Gesú fa un po’ di bonaria ironia anche su questo. Rispetto al Vangelo
di Marco letto oggi, nel racconto di Luca Gesú aggiunge infatti: I re
delle nazioni le governano, e coloro che hanno il potere su di esse si
fanno chiamare benefattori. Svelando l’ipocrisia dei potenti, mette in
guardia, con un sorriso, anche noi: sotto il manto dei nostri nobili
ideali e dei nostri progetti altruistici potrebbe essere nascosto il
gusto diabolico del dominio degli altri.
Alla fine Gesú spiega chiaramente, in poche parole, in che cosa
consiste la grandezza nel suo regno: mettersi al servizio degli altri e
fare come lui, venuto non per essere servito ma per servire; per
regnare, sí, ma dall’alto di una croce, dando la vita in riscatto per
molti. La grandezza a cui Gesú chiama i suoi seguaci è il servizio
degli altri fino al dono totale, fino ad addossarsi le loro colpe, fino
a subire il disprezzo, il rifiuto, l’annientamento (che si tratti di
oscuro stillicidio quotidiano o martirio non importa). Una grandezza
drammatica e meravigliosa di cui egli stesso dà l’esempio, realizzando
la profezia di Isaia della prima lettura.
Questo capovolgimento della comune idea di grandezza, che dopo duemila
anni neppure noi cristiani abbiamo ancora digerito bene, per Gesú
discende direttamente dalla missione avuta dal Padre. Solo la fede e
l’abbandono totale nelle sue mani, la speranza nella sua grazia, la
certezza che il Padre veglia su di lui e lo libererà dalla morte e
dalla fame, proclamate nel Salmo di oggi, consentono a Gesú di
rifiutare le facili scorciatoie proposte dal Maligno nel deserto: di
offrire il suo Vangelo alla libera responsabilità degli uomini, anche a
costo di affrontare la disfatta totale a Gerusalemme.
Ma dopo la prostrazione, il dolore e la morte, il Padre mantiene le sue
promesse: Gesú risorge e, come ricorda la lettera agli Ebrei,
attraversa i cieli riconciliando gli uomini col Padre. Se ci crediamo
davvero (ma ci crediamo davvero?), quella strada nei cieli è adesso
aperta per noi: possiamo seguire Gesú e puntare a quella che secondo
lui è la vera grandezza, mettendoci con gioia al servizio degli altri.

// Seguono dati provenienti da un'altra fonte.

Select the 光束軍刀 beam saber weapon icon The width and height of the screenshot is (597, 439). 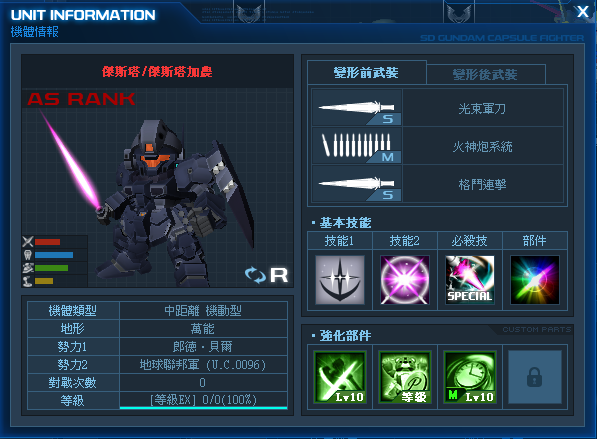pyautogui.click(x=356, y=108)
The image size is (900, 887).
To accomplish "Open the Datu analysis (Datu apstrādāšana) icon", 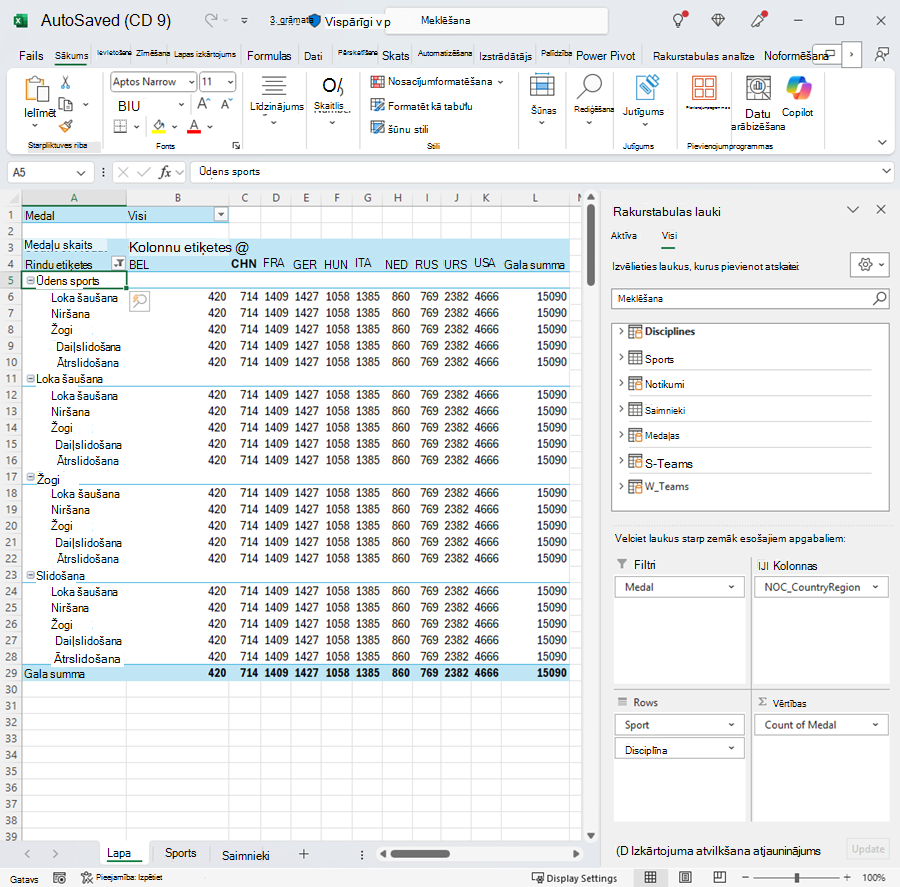I will click(x=758, y=88).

Forse ricadremo nella tentazione del potere, ma Gesú sa che siamo
peccatori e compatisce le nostre infermità: non dobbiamo scoraggiarci.
Non dobbiamo, però, neanche rassegnarci al fatto che nella nostra
famiglia, nella nostra chiesa, nella nostra società, i rapporti siano
basati sul potere e sul dominio anziché sull’amore e sul servizio del
prossimo. Gesú ci ha mostrato, con la parola e con la vita, con la
morte e la risurrezione, che un altro mondo è possibile.